Beberapa saat kemudian istriku kembali dari kamar mandi. Seperti biasa ia memberiku segelas jus yang di malam-malam sebelumnya selalu aku minum dengan senang. Tapi kali ini aku membuang isinya tanpa sepengetahuan istriku. Kemudian aku berpura-pura tertidur. Istriku yang menyangka aku telas pulas karena ramuannya, kembali bangun dari ranjang.
“Tidurlah! Dan kuharap kau tidak akan terbangun lagi selamanya,” teriaknya. Kemudian ia mempercantik dirinya dan segera meninggalkan kamar.
Segera setelah ia pergi, aku bangkit dan mengikutinya. Aku membawa pedangku untuk berjaga-jaga. Istriku berjalan dengan sangat cepat, melewati pintu-pintu istana yang terbuka dengan kekuatan sihir yang ia gumamkan. Ia terus berjalan melewati kota menuju pintu gerbang kota. Pintu itu dikunci dengan sebuah gembok yang kuat yang bisa ia buka dengan menggumamkan mantranya. Ia mengikuti jalan setapak yang menuju ke sebuah hutan kecil. Dan agak jauh di dalam hutan itu ada sebuah bangunan berbentuk kubah yang terbuat dari tanah. Istriku masuk ke dalam kubah tersebut sementara aku naik ke atapnya dan mengintip melalui celah-celahnya.
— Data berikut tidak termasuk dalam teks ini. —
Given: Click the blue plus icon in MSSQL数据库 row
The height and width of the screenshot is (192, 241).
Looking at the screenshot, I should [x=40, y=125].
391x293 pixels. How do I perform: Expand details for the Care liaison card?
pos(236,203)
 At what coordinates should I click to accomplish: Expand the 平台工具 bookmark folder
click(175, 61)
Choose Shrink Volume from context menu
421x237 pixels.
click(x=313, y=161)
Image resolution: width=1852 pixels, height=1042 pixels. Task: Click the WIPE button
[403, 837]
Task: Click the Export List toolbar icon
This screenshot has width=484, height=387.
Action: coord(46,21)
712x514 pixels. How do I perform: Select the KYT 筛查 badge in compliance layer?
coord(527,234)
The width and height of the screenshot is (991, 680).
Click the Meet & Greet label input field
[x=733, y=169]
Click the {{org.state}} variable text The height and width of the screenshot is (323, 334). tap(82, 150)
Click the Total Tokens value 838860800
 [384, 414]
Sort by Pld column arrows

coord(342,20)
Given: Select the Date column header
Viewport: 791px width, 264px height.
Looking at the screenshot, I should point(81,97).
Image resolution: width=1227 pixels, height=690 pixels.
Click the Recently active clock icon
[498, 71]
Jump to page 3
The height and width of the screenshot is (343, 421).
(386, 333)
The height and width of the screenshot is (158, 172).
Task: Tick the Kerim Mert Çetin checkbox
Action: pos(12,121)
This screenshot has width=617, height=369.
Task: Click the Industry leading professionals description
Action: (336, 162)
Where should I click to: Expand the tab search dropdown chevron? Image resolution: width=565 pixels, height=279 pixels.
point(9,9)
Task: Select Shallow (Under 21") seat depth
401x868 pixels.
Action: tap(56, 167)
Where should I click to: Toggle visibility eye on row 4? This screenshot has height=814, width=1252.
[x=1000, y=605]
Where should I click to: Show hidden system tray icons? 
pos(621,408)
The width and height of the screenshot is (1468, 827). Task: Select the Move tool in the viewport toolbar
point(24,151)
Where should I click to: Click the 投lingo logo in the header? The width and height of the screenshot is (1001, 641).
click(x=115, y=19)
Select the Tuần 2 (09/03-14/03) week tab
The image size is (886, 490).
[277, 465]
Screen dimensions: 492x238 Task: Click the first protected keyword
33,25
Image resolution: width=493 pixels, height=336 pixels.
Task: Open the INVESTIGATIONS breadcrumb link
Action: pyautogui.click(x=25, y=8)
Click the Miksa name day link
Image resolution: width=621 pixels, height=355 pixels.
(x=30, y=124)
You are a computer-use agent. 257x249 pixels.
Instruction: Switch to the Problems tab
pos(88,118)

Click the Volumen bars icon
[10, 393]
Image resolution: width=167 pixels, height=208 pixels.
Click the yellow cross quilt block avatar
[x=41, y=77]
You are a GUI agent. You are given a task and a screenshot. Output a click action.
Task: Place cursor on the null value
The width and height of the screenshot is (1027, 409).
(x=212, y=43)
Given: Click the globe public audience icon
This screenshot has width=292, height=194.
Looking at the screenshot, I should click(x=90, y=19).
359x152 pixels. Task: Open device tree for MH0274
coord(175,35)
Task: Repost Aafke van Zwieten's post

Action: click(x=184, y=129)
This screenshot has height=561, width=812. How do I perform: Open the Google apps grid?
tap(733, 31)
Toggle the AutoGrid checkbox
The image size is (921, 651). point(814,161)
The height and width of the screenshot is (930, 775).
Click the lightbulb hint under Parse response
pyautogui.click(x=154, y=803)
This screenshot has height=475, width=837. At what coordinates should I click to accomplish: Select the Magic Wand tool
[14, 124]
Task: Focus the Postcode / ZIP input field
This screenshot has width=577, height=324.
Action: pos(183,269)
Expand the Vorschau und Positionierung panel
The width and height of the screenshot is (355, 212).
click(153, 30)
Di dalamnya ada seorang budak hitam yang jelek berbibir tebal. Budak itu berbaring di atas tanah berdebu dengan hanya beralaskan daun-daun tebu kering.
Istriku menghampiri budak itu dan berkata, “Duhai cintaku, pemilik hatiku. Tahukah kau bahwa aku sangat menderita. Aku membenci suamiku dan aku tidak suka hidup bersamanya. Jika bukan karena aku takut kehilanganmu, aku pasti sudah menghancurkan negeri ini menjadi puing hingga tidak ada kehidupan yang tersisa kecuali serigala dan burung hantu. Dan kulemparkan semua batu-batu yang membangun dinding-dinding istana ini ke bawah gunung atau ke tempat jauh di luar peradaban.”
“Kamu wanita pembohong. Kau hanya ingin bersamaku demi kesenanganmu. Aku tidak mau bersamamu lagi. Kau wanita jalang!” kata budak hitam.
“Oh cintaku. Hanya engkau yang ada di hatiku. Jika kau mengusirku…alangkah sengsaranya aku!” tangis istriku.
Bayangkan betapa aku marah melihat semua ini!” kata Raja muda. “Maka aku diam-diam mendekati budak hitam itu saat mereka telah tertidur. Lalu aku menusuk lehernya dengan pedangku. Ia langsung terkulai dan aku menyangka bahwa ia telah mati. Kemudian aku meninggalkan mereka dengan hati puas dan kembali ke istana.